Performance was better across the pond. Much better, in fact, for Royal Dutch Shell, which provided a positive end to a variable earnings season. Net profit for the Anglo-Dutch firm may have been down 2% y-o-y to US$5.3 billion, but that was still well ahead of even the highest analyst estimates of US$4.52 billion. Weaker refining margins and lower crude prices were cited as a slight drag on performance, but Shell’s acquisition of BG Group is paying dividends as strong natural gas performance contributed to the strong profits. Unlike ExxonMobil and Chevron, Shell has only dipped its toes in the Permian, preferring to maintain a strong global portfolio mixed between oil, gas and shale assets.
For the other European supermajors, BP and Total largely matched earning estimates. BP’s net profits of US$2.36 billion hit the target of analyst estimates. The addition of BHP Group’s US shale oil assets contributed to increased performance, while BP’s downstream performance was surprisingly resilient as its in-house supply and trading arm showed a strong performance – a business division that ExxonMobil lacks. France’s Total also hit the mark of expectations, with US$2.8 billion in net profit as lower crude prices offset the group’s record oil and gas output. Total’s upstream performance has been particularly notable – with start-ups in Angola, Brazil, the UK and Norway – with growth expected at 9% for the year.

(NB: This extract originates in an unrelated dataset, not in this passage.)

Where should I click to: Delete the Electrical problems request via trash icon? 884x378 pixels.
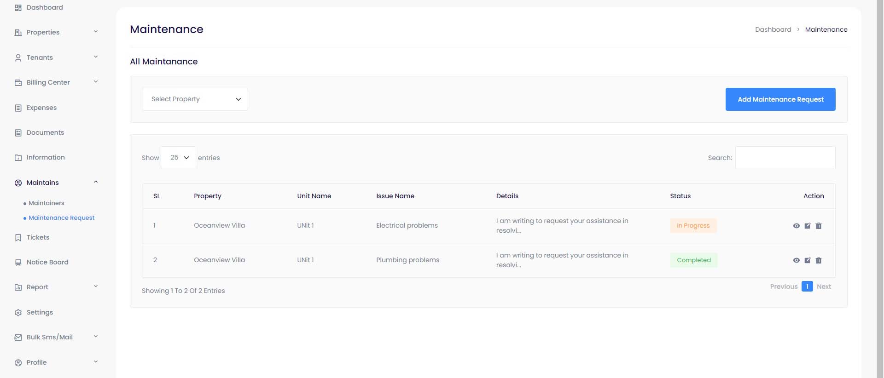[818, 226]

All in all, the volatile environment over the first quarter of 2019 has seen some shift among the supermajors. Shell has eclipsed ExxonMobil once again – in both revenue and earnings – while Chevron’s failed bid for Anadarko won’t vault it up the rankings. Almost ten years after the Deepwater Horizon oil spill, BP is now reclaiming its place after being overtaken by Total over the past few years. With Q219 looking to be quite volatile as well, brace yourselves for an interesting earnings season.